The investigation was conducted in an almost legalistic fashion, said one person familiar with the process, who declined to be identified because of the sensitivity of the inquiry. There was one work room that had printouts on the walls of online pictures spoofing Mr. Williams and his purported tall tales, the person said, but over all the investigation was rigorous and detailed. It generated hundreds of pages of material, based partly on interviews with Mr. Williams’s colleagues inside NBC who had firsthand knowledge of his reporting.
Television industry executives said that it would have been difficult for Mr. Williams to return to the anchor chair because he had lost the trust not only of viewers but also the people in NBC’s newsroom. And, in fact, some of Mr. Williams’s colleagues had brought suspicious instances of reporting by Mr. Williams to the attention of investigators and had provided them with information. It is not clear whether Mr. Williams is aware of the investigation’s contents.
A person close to Mr. Williams who spoke on condition of anonymity because the discussions were private, said his supporters saw the decision as, if not quite an exoneration, a signal that any wrongdoing investigated by NBC was not so egregious as to prevent a return. When the scandal first emerged, many media executives inside and outside the company had thought it was untenable for him to remain with the company.
Industry executives said the decision most likely involved more than journalistic ethics, with hundreds of millions of advertising dollars at stake. NBC News is in a fierce competition with rival news groups for ratings, which affects how advertisers allocate their dollars.

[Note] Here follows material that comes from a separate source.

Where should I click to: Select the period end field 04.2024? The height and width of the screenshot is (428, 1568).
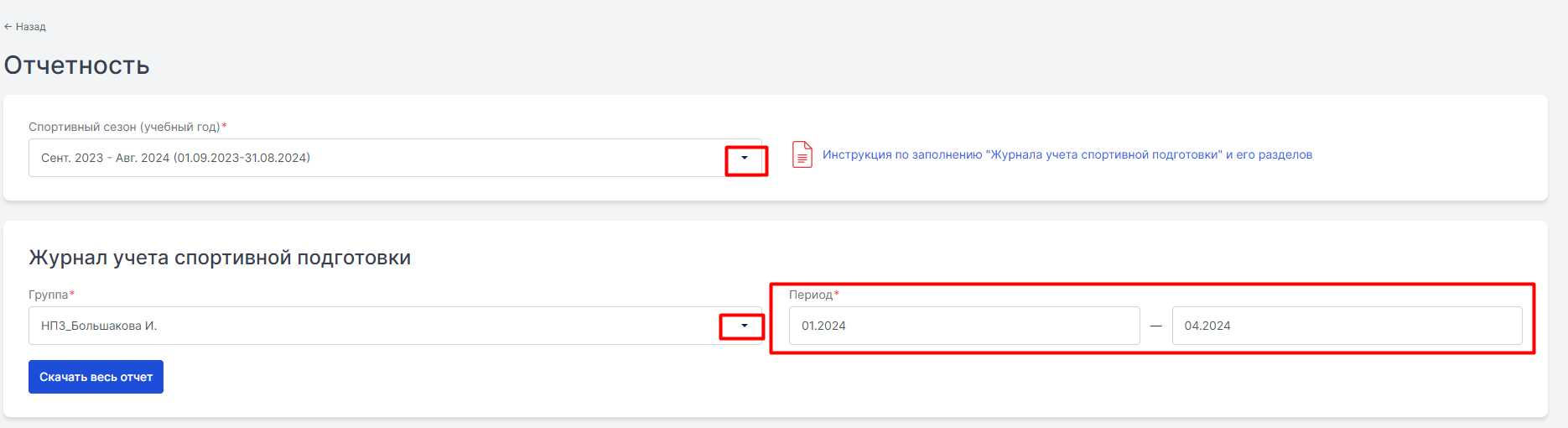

NBC generated $200 million in ad sales for its evening news broadcast in 2013, according to Kantar Media.
Finding an appropriate role for Mr. Williams at NBC posed a challenge, television executives said. Mr. Williams built a reputation as a master storyteller and news reader but was not known for his interviewing skills. In moving to MSNBC, he is returning to the network where he broke out with his own show in the mid-1990s, when he was groomed on the new cable network to someday succeed Tom Brokaw as the “Nightly News” anchor, which he did in 2004.
Television executives said that NBC would stand to benefit by keeping Mr. Williams from going to a competitor and talking publicly about the controversy. One added that the new post could be considered a trial period, and that if Mr. Williams won back the trust of the newsroom and viewers, he could eventually return to a more prominent position at NBC.

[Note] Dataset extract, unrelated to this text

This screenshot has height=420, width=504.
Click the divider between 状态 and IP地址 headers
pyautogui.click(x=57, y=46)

Mr. Williams’s departure from the anchor chair left NBC in an awkward position for its national newscast. He had recently signed a five-year contract worth $50 million, and the network was not anticipating having to replace him so soon. No one in the news ranks was being prepared to succeed him.
But since the start of the suspension, Mr. Holt has mostly held steady in the ratings, and the network has been neck and neck in the race for viewers with ABC’s evening national newscast.
The crisis surrounding Mr. Williams’s embellishments was another blow for an NBC News division dealing with problems on several fronts. In the past year, it has shaken up its senior management ranks, replaced David Gregory as the host of “Meet the Press” and fired an executive hired to oversee the “Today” show after only 10 weeks. Those will be issues Mr. Lack will address, along with MSNBC, now that the decision on Mr. Williams’s role has been made.
Correction: June 17, 2015
An earlier version of this article misstated Mr. Williams’s age. He is 56, not 55.